Already two years behind initial projections for a Phase I of its lead gene therapy, well-funded Encoded Therapeutics is conserving cash to stay afloat into 2026, business chief David McNinch confirmed in an email to Endpoints News.

David McNinch

The South San Francisco-based biotech, which last disclosed a $135 million Series D in the summer of 2020, has laid off 10% of its workforce, McNinch said, confirming a Fierce Biotech report. He declined to disclose how many employees were impacted. The biotech has 195 employees, per data from PitchBook.

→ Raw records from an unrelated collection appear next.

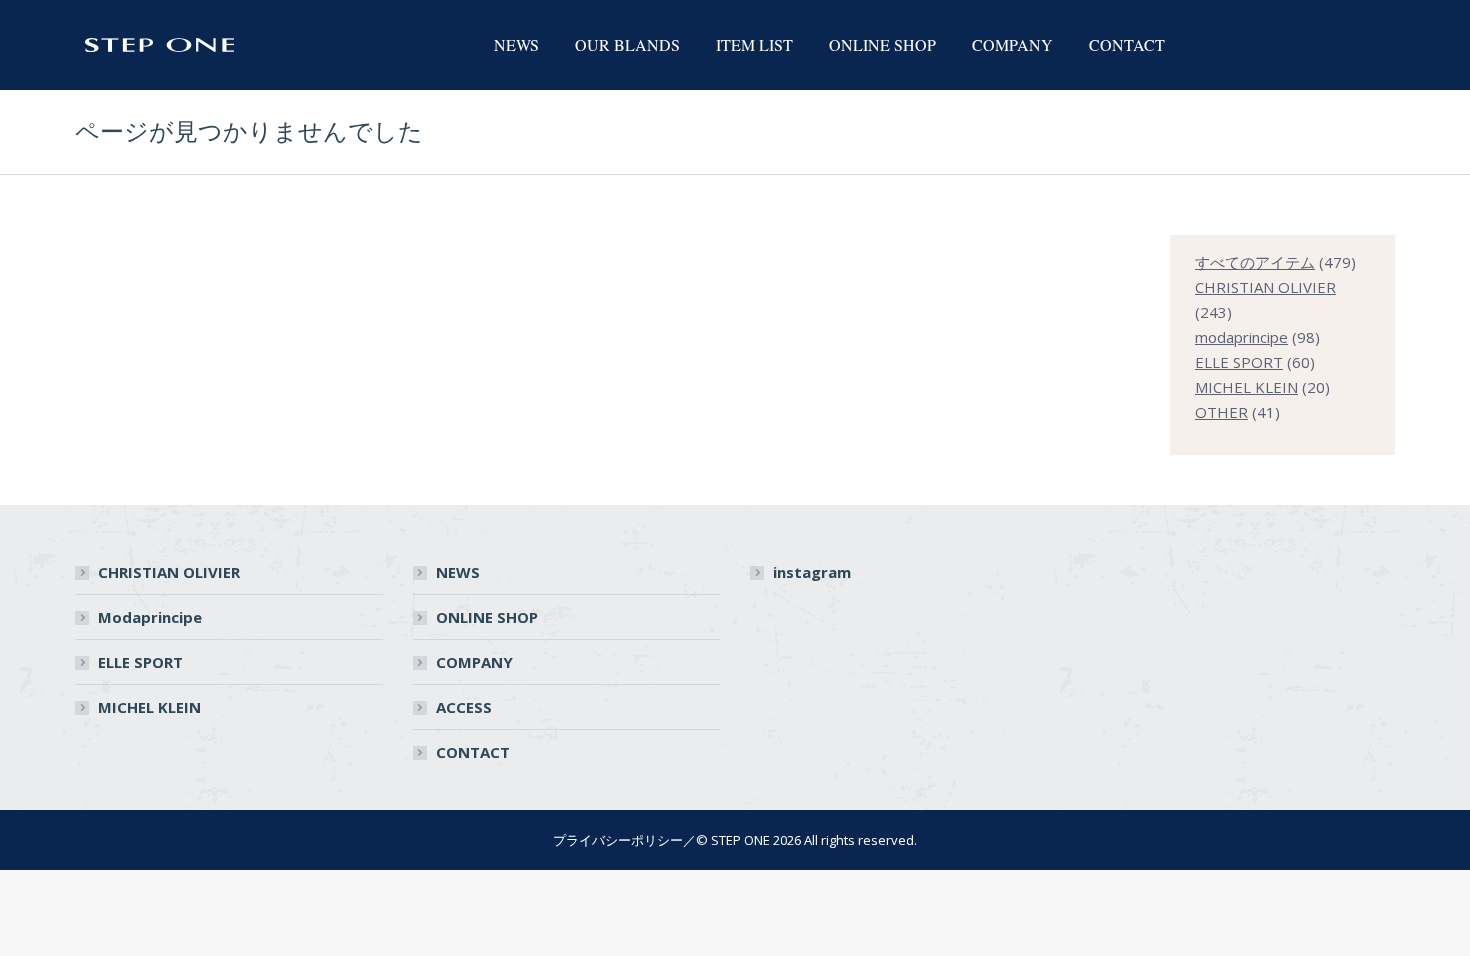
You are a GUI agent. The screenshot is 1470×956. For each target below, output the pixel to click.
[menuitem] (516, 45)
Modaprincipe (150, 617)
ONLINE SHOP (487, 617)
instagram (812, 572)
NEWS (458, 572)
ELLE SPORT (140, 662)
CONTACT (473, 752)
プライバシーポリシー (618, 840)
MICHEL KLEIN (149, 707)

Encoded follows multiple other gene therapy biotechs that have been saddled by a more discriminating and scrutinous financing environment for drug developers, as some have reduced headcount and prioritized their pipelines or shut down.

At the time of the Series D financing in 2020, Encoded, which focuses on CNS diseases in children, said it would bring its lead gene therapy for SCN1A+ Dravet syndrome into the clinic in 2021. An entry on the US federal trials database says the AAV9-based therapy for infants and children would start the study in December of last year. That appears to have yet to occur, and McNinch said the startup would disclose clinical updates later this year.

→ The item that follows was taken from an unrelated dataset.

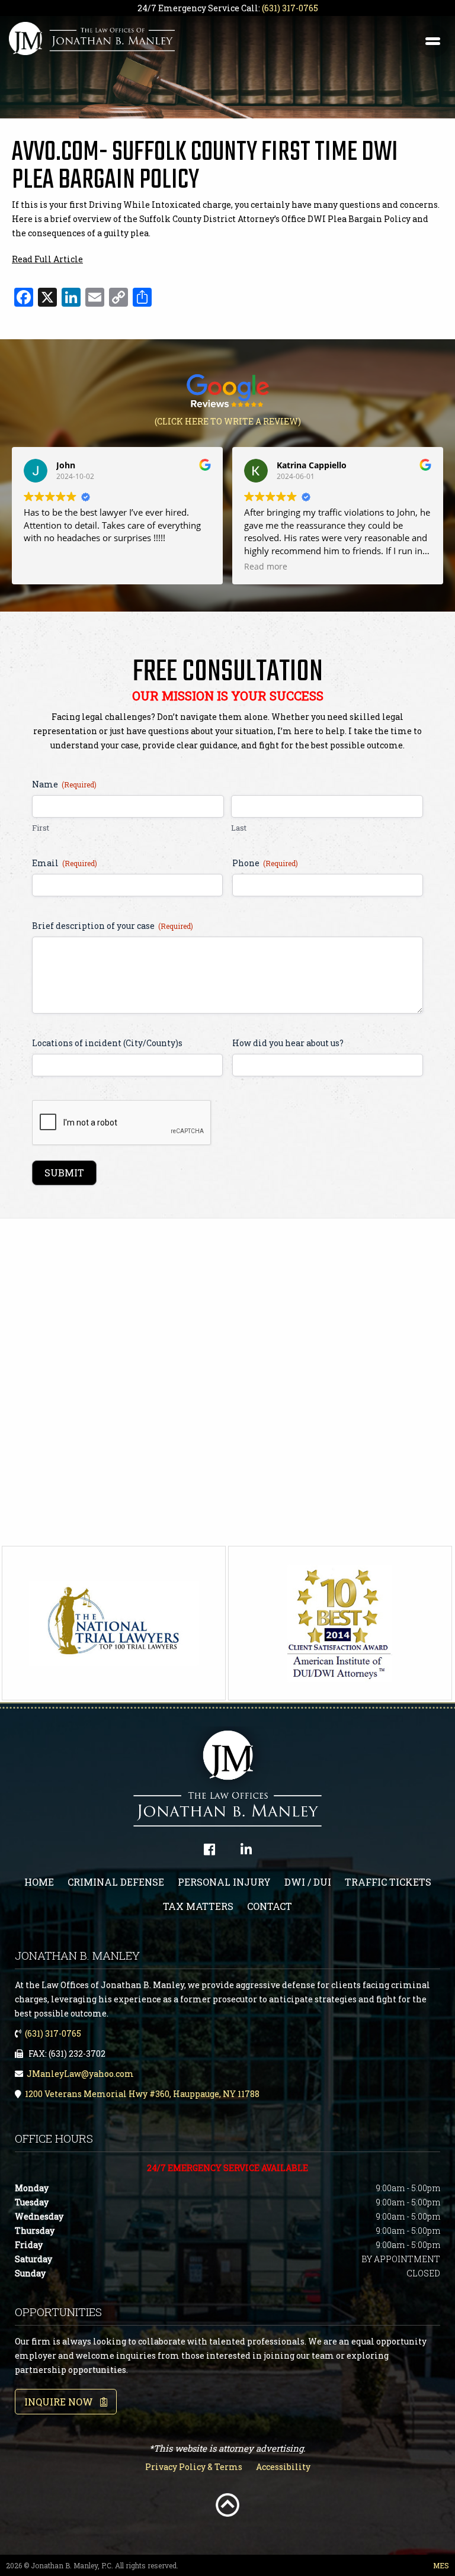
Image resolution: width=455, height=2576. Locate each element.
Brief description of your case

McNinch said “the uncertainty of the economic environment” was one of the key factors for the layoffs. The biotech has also said it plans to go beyond one-time treatments for CNS disorders and into liver, metabolic and cardiovascular diseases.

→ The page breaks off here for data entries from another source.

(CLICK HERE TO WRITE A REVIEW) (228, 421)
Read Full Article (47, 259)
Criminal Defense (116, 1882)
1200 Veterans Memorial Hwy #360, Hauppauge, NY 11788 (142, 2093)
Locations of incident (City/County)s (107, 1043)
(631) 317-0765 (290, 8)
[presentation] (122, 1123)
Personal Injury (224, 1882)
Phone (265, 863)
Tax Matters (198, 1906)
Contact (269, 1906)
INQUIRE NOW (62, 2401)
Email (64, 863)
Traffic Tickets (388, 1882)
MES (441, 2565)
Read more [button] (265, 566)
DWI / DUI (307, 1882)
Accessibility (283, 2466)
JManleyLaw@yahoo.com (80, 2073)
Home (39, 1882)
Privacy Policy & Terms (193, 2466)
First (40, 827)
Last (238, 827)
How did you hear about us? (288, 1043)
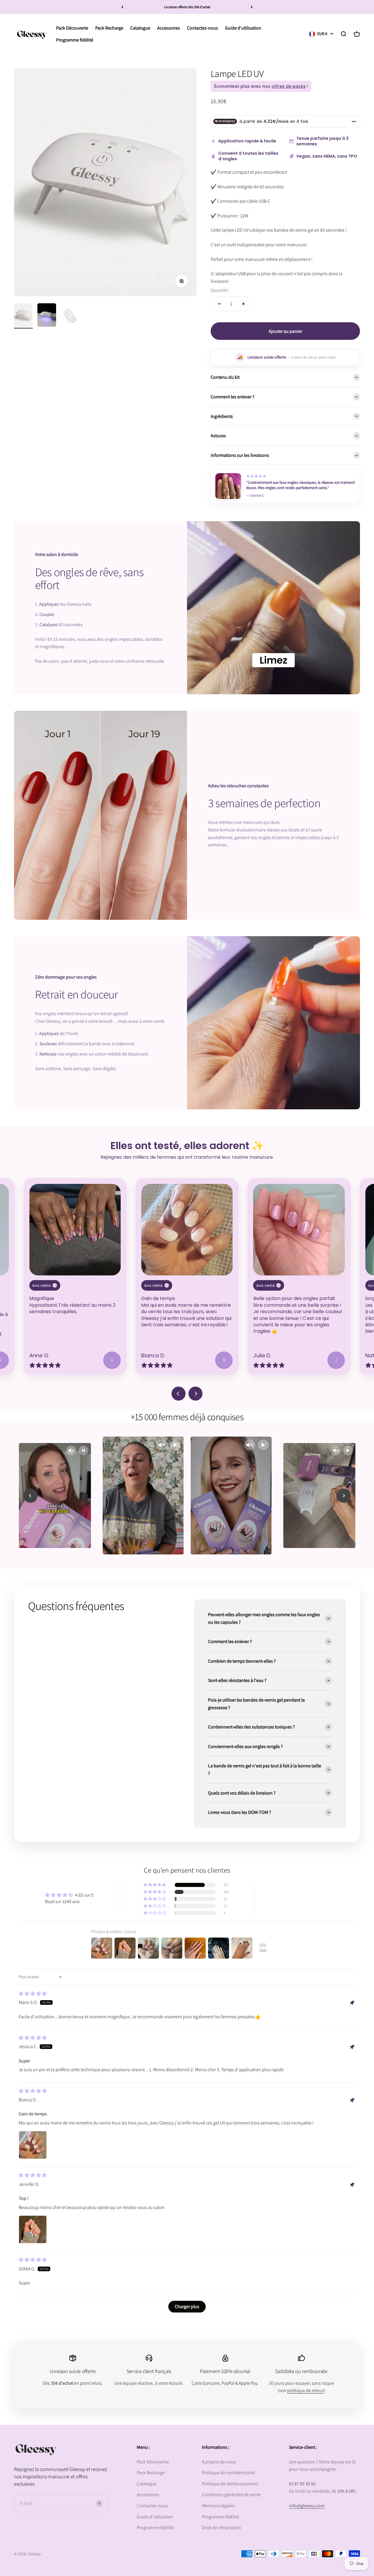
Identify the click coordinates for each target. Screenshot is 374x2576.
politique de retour (305, 2390)
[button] (155, 1885)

With runway into 2026, McNinch added that Encoded expects to have clinical proof-of-concept for the gene therapy in Dravet syndrome, a genetic epilepsy that can last a lifetime and causes disturbances to movement and balance, sleep and other daily activities. Stoke Therapeutics, which is making an antisense oligonucleotide for Dravet syndrome, has said it plans to enter a pivotal study for its own therapy next year, pending mid-stage results that are expected this summer.

A who’s who of investors has signed onto the biotech since its incubation out of Illumina Accelerator. GV, Venrock, ARCH Venture Partners, Illumina Ventures, RTW Investments, Matrix Capital Management, Farallon Capital Management, SoftBank Vision Fund 2 and others have contributed to the company’s financing to date.